[MATERIAL FOR THIS EXERCISE — start]
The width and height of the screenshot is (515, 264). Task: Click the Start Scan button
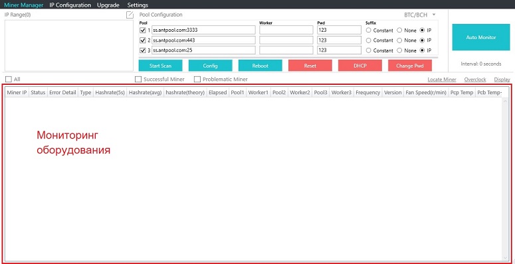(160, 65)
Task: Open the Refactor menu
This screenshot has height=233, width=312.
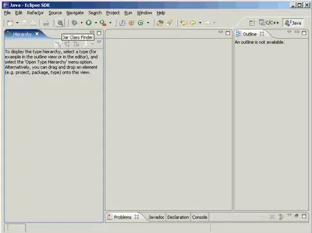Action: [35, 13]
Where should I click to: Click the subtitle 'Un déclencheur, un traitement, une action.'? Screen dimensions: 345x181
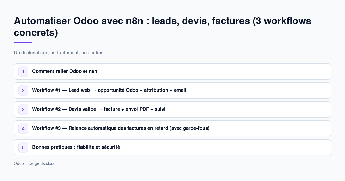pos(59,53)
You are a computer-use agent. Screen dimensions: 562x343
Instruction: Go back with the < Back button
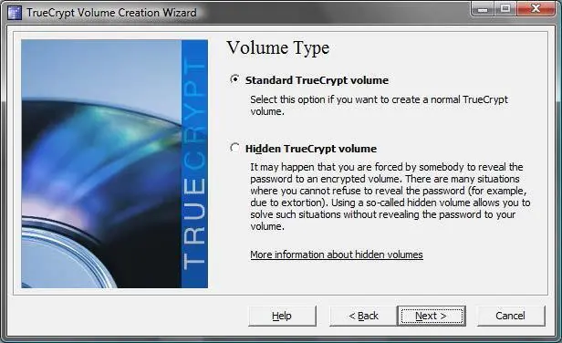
[MATERIAL FOR THIS EXERCISE — finish]
[MATERIAL FOR THIS EXERCISE — start]
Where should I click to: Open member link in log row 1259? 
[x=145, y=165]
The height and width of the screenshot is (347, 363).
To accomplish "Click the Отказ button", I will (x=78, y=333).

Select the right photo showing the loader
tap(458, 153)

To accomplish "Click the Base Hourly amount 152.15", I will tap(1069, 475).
[MATERIAL FOR THIS EXERCISE — finish]
[MATERIAL FOR THIS EXERCISE — start]
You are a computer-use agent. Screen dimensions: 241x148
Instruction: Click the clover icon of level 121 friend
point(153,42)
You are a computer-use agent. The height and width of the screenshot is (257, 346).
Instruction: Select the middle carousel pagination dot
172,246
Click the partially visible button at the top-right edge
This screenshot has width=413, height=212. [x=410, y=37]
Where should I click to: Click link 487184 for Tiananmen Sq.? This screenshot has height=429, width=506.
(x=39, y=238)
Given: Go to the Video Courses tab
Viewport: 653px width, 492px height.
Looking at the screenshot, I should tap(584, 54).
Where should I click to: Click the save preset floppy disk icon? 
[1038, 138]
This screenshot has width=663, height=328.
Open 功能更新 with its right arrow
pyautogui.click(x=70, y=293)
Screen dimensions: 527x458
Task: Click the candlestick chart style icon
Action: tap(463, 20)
[MATERIAL FOR THIS EXERCISE — finish]
WHAT IS EXPECTED: Looking at the data above, say how many lines include the string "computer" and add nothing.

SOLUTION TO THE EXERCISE: 3